Work task:
Among the entries below, retype exactly the lines starting with the one with "This screenshot has width=1216, height=684." and going on through the one with "Open the دم‌دستی apps grid tile", but not the pictures.

[Data excerpts]
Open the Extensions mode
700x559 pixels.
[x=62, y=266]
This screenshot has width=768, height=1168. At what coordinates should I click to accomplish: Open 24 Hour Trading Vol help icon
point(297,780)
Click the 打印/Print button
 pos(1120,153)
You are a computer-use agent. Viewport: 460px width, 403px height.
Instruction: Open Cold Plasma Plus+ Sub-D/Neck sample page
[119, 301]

==

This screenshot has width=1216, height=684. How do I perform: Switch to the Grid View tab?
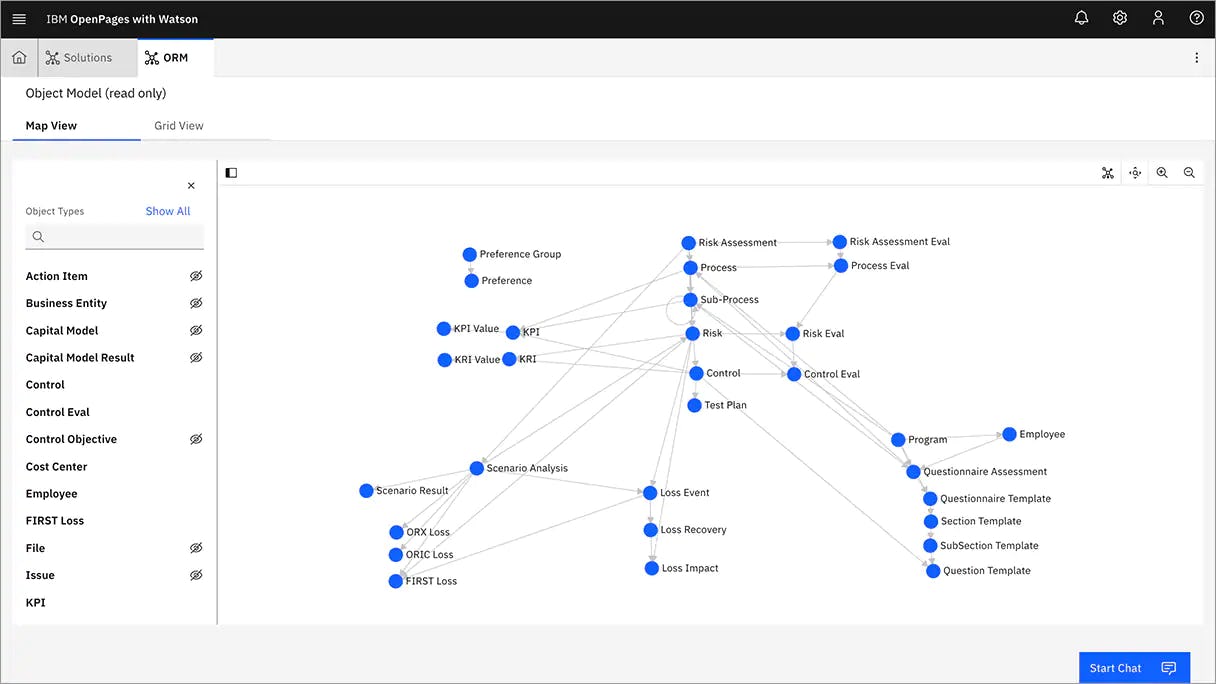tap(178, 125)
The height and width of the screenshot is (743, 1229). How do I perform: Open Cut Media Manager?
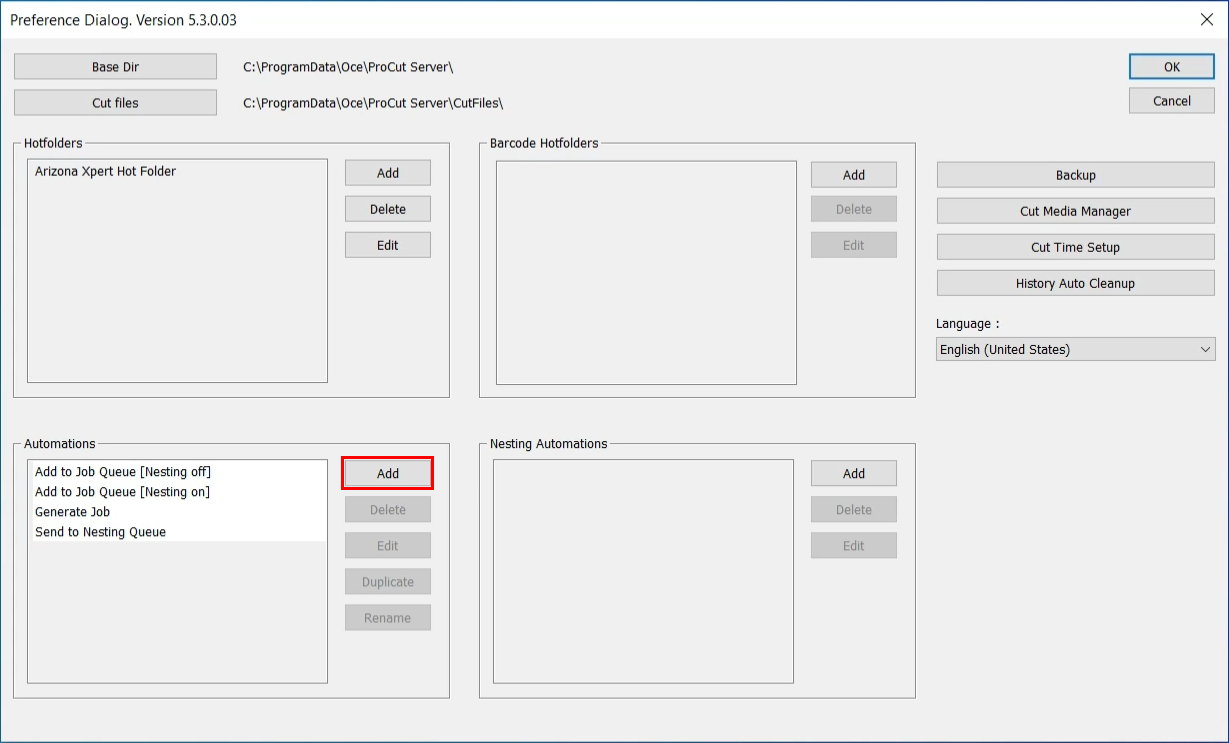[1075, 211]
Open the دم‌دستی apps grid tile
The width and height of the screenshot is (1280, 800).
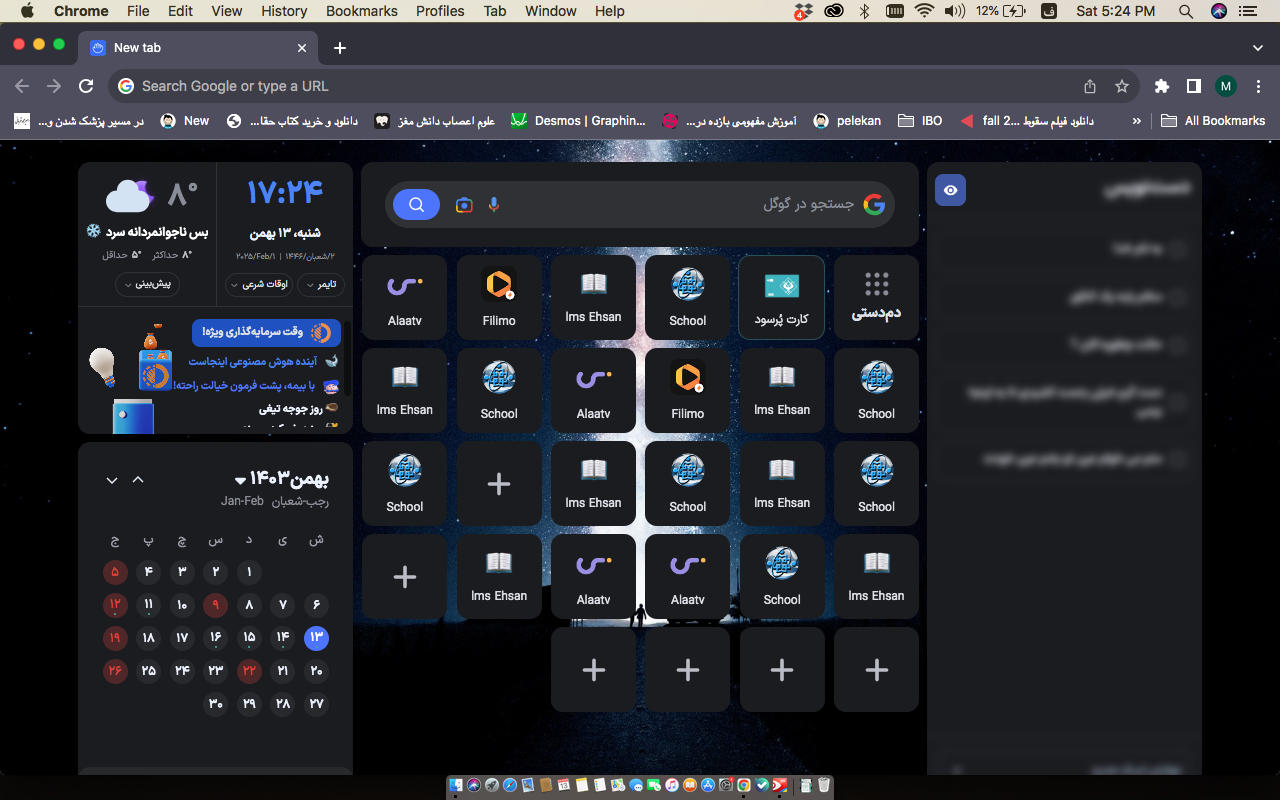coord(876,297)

Task answer:
This screenshot has width=1216, height=684. How do I perform: Switch to the Grid View tab?
tap(178, 125)
The height and width of the screenshot is (743, 1229). How do I perform: Open Cut Media Manager?
[1075, 211]
Open the دم‌دستی apps grid tile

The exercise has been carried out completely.